Desafortunadamente el tiempo no es mío, le pertenece a Dios y el maneja los proyectos de cada hombre. Y para mi vida cada vez que veo un reloj continuo luchando para poder estirar el tiempo. Y reconocer que todo viene, va y es de Dios. Y que debemos dejarnos guiar por el tiempo de Él y no nuestro tiempo.

viernes, febrero 20, 2009

¿Es Cristo un Dios bombero?

Por el Rev. José Eugenio Hoyos

¿Ha estado usted alguna vez cerca de un incendio? ¿O ha sido testigo de una alarma falsa de fuego dentro de un edificio? Bueno pues no se lo aconsejo porque es bastante escalofriante, desesperante y muy angustioso. El ver quemarse un gran bosque o una casa en el vecindario es muy doloroso y nos pone los nervios de punta al saber que no podemos hacer absolutamente nada y nos entra una gran desesperación más cuando nos damos cuenta que dentro de esa casa ó edificio que esta siendo devorado por las llamas todavía se encuentran en su interior seres humanos.

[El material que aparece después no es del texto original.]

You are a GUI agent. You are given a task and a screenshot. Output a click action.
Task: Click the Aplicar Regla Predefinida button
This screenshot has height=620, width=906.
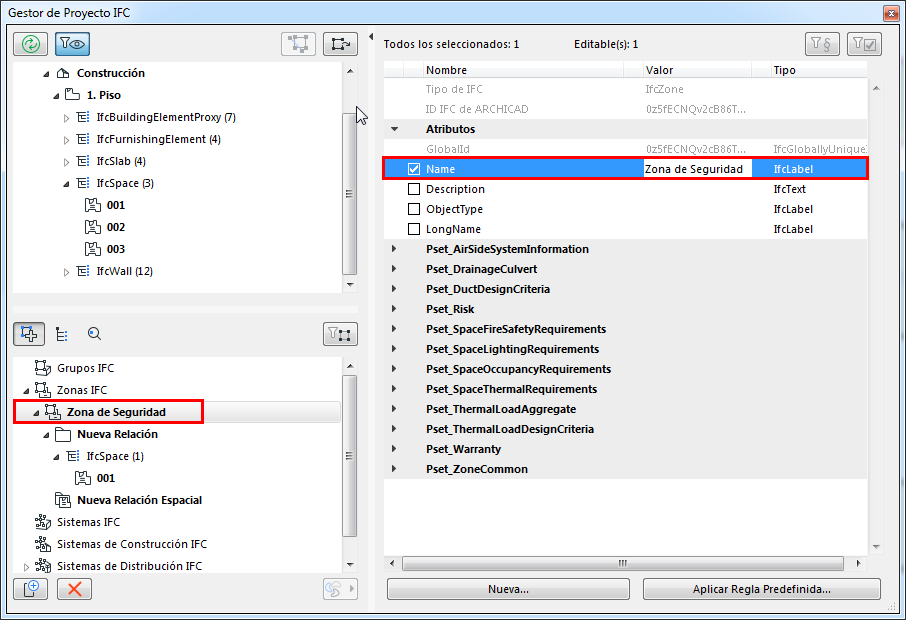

Lo mismo pasa con cada uno de nosotros cuando nos encontramos en graves problemas donde pensamos que ya no hay solución y en el instante nos acordamos que existe un Dios y a Él inmediatamente le pedimos que venga ayudarnos, a socorrernos y a apagar el incendio de nuestras penas. ¡Que vergüenza! Cuando la ausencia de Dios es notoria en las personas empiezan los lamentos: la vida es injusta conmigo, ¿Por qué me pasa esto a mi? Quien así se lamenta se concentra en su problema y se olvida de todo lo bueno que ha vivido y aun disfruta.

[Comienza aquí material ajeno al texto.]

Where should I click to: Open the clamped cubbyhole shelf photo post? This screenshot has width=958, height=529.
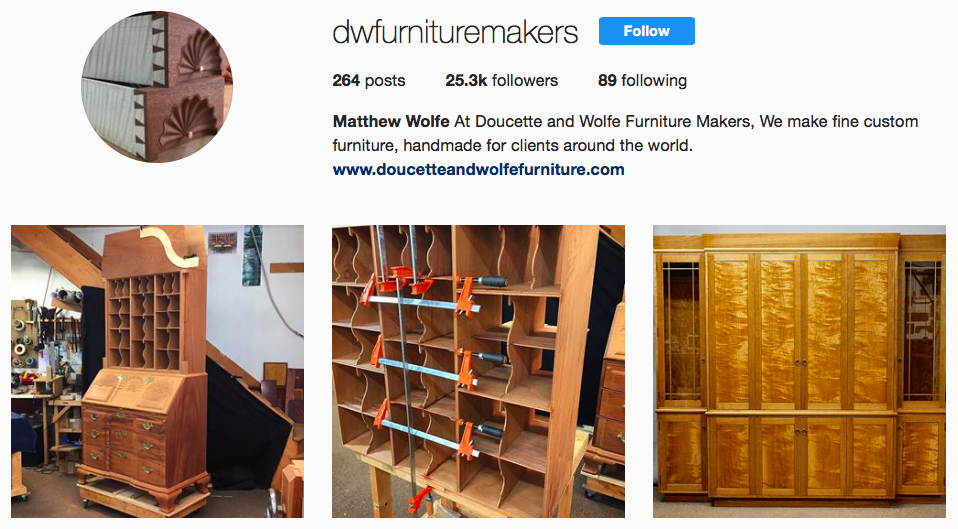[478, 371]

Más sensato es aquel que mira el lado bueno de la vida y descubre bienes detrás de males reales o aparentes. Muchos de los que se llaman cristianos hoy en día tienen a Cristo por ratitos, sólo lo necesitan cuando necesitan que Dios les apague el incendio de sus problemas amorosos, económicos, de salud en un accidente, etc. Mientras que un cristiano activo y normal le debe pedir a Cristo que siempre mantengan encendido el fuego de sus corazones con el poder del Espíritu Santo y que ojalá ese fuego que da vida no se apague nunca. Aquellos que viven encendidos son como el ciego que se acepta como es y da gracias por estar vivo, por su familia y por poder rehabilitarse, el enfermo que aprecia todo lo que es y lo que tiene, ó el pobre que mira hacia abajo y ve que hay miserables que quieran estar como él.

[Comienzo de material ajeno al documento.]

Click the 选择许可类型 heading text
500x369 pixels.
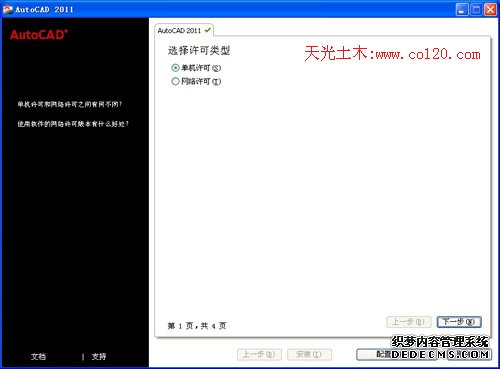(199, 51)
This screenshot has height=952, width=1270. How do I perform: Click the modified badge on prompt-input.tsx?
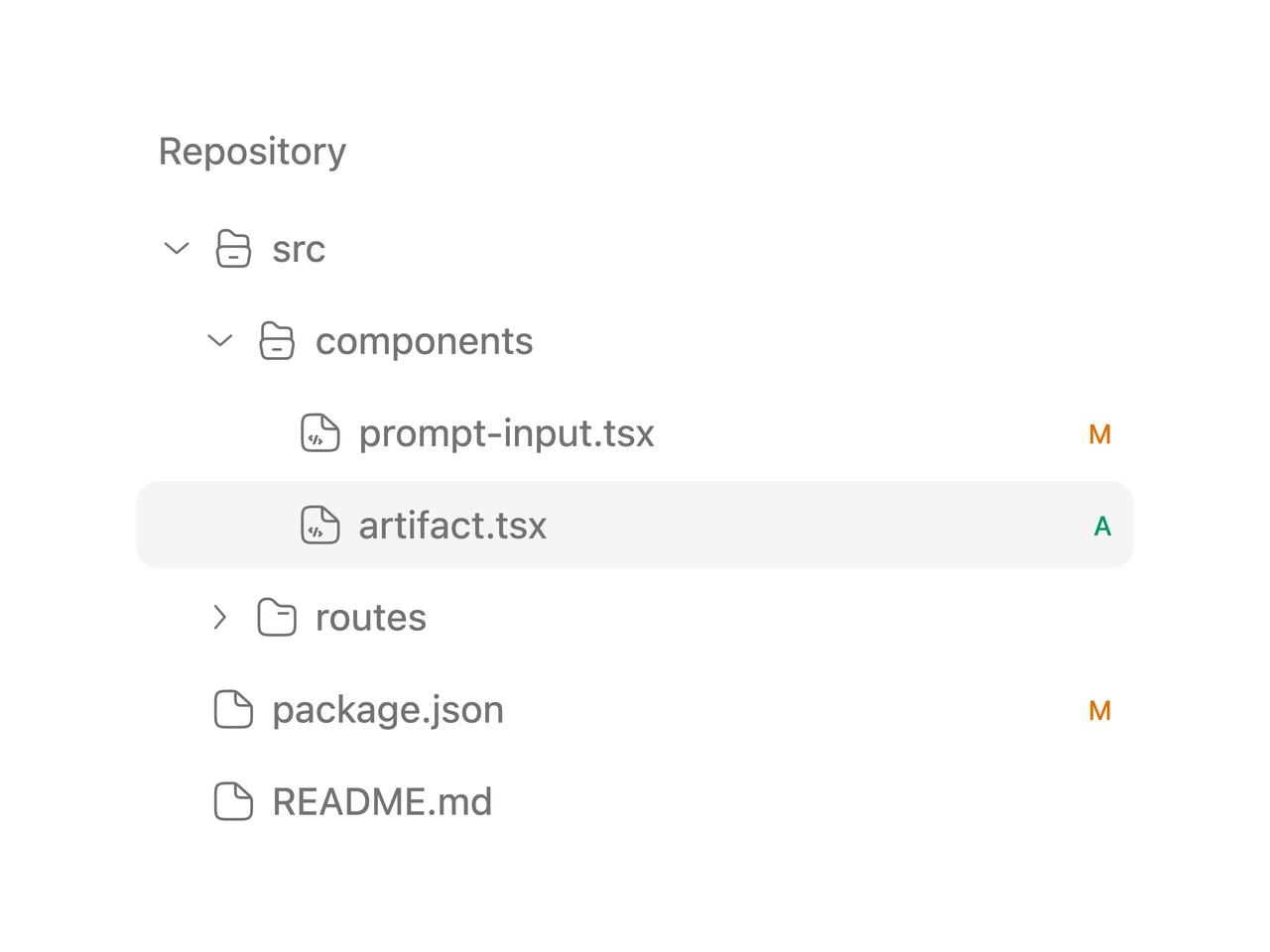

En mi niñez siempre recuerdo que en una de las navidades mis padres me regalaron un carro de bomberos de color rojo y llevaba una docena de bomberos vestidos de color amarillo. Al ver el regalo me encantó. Mis padres al verme lo entusiasmado que estaba me dijeron: “No olvides que los bomberos que van de lado a lado son los apóstoles y el bombero mayor que lleva el timón ese es Cristo Jesús. Pues ellos están siempre listos para apagar los incendios de nuestras vidas y así traernos la paz y la esperanza.” Si desde pequeño pienso que Jesús es más que un bombero, es el alivio para todas nuestras penas y dificultades.